One movie I recall seeing was entitled Macabre. The movie was supposed to be so scary that you were issued a life insurance policy when you entered the drive in. It was good for the length of the movie and if you should be unlucky enough to die of a fright-induced heart attack during the movie you collected, or you next of kin anyway. The movie was a real bomb; the cartoon was scarier. I wondered though what would have happened if someone would have dropped dead of your usual run-of-the-mill heart attacks.
There was always an intermission between movies, time to advertise the goodies available at the snack bar. The screen would be full of dancing hot dogs and talking cups of soda all counting down the fifteen minutes till the next show. The audience was your typical Newark crowd, the women in their smocks and the dads in their handlebar tee shirts. They thrived on meat and potatoes, with hot dogs and sodas would be your typical snack. But one snack that was advertised every time I went to the drive in was Flavo Shrimp Rolls. The only place you could buy a Flavo Shrimp Roll was at the drive in, they did not exist outside their gates. I’m sure you could get other shrimp rolls someplace else in Newark, maybe in the small China Town on Mulberry Street, but I don’t think your typical Newark crowd ate many shrimp rolls. But up there on the screen, after the hot dogs had danced off you could see the cartoon characters lining up for their Flavo Shrimp Rolls. I think we actually bought one once, only once. It was a deep-fried affair running in grease. I would wonder who looked at the crowd coming into the drive in and said to himself, “These people will buy up Flavo Shrimp Rolls like there’s no tomorrow.”
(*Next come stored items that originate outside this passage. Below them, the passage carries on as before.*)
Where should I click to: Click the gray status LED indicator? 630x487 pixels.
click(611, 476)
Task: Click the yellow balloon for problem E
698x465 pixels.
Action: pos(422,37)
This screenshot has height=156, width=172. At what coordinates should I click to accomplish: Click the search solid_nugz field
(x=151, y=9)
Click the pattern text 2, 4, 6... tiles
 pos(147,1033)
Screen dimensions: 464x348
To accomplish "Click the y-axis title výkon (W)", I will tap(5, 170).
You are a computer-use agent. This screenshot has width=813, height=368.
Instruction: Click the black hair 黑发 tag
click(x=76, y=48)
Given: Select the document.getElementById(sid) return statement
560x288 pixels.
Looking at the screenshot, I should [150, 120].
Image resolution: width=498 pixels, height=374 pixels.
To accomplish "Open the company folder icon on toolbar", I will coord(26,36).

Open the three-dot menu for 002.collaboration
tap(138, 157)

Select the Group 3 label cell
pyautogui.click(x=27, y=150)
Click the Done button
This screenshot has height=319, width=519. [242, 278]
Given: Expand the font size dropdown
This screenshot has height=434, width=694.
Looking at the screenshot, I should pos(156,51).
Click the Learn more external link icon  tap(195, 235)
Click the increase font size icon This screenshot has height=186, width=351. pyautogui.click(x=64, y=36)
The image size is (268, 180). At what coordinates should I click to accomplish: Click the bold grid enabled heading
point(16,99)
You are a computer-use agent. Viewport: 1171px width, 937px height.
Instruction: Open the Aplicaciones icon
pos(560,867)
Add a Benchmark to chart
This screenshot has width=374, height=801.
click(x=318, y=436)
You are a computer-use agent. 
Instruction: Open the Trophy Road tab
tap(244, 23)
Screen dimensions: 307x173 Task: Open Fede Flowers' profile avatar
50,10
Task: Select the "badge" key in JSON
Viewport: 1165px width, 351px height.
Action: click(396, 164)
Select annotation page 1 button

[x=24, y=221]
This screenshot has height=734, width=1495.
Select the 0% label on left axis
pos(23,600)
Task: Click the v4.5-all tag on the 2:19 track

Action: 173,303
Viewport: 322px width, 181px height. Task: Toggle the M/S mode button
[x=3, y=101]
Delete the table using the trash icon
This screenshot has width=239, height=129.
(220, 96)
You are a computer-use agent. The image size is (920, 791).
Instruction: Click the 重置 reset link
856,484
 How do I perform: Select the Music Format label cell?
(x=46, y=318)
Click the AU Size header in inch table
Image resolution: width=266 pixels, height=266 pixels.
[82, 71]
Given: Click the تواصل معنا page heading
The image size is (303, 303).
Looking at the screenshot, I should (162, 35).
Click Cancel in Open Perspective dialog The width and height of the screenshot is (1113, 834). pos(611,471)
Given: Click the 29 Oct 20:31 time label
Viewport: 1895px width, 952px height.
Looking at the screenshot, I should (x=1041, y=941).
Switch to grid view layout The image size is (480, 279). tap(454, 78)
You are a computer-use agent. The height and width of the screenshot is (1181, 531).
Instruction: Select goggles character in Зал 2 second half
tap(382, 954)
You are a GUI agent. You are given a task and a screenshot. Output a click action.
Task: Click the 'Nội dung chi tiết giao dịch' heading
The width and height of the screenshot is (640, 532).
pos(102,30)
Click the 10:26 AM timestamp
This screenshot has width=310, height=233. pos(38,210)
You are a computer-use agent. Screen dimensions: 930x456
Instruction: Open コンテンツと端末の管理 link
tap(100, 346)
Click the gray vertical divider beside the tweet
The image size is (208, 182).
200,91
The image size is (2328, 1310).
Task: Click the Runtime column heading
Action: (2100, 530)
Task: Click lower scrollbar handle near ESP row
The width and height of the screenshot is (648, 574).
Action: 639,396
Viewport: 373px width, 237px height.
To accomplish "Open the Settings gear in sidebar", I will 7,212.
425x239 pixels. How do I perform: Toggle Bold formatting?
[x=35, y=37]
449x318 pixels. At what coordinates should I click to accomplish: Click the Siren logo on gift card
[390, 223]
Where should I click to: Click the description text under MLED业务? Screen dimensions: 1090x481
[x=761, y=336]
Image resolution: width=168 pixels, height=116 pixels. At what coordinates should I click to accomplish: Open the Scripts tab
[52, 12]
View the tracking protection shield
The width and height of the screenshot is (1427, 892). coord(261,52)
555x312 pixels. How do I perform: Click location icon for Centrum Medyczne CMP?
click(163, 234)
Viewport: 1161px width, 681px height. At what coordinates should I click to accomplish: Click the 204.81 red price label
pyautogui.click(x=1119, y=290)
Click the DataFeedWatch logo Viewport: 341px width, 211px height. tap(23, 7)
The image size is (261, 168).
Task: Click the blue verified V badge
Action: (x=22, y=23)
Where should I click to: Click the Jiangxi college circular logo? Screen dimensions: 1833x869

The Newark Drive In is gone now, long gone. Last I heard, a movie theater stands where the drive in once existed. And I’m sure with the demise of the drive in went the opportunity for anyone to buy a Flavo Shrimp Roll.
WALT TRIZNA: ESCAPE FROM THE CITY
There are quite a few more chapters of my memoir I want to share. Along with those posts I will occasionally post opinions, websites and the occasional story to provide some variety. I hope you will find this mixture interesting and worthy of your attention.
ESCAPE FROM THE CITY
As a youngster I was a member of scouts for years, going from Cub Scout to Boy Scout and on to Explorer. Along the way I earned an Eagle Award and learned and explored many things a city boy would not normally encounter. One of the activities I enjoyed the most was the opportunity to go camping.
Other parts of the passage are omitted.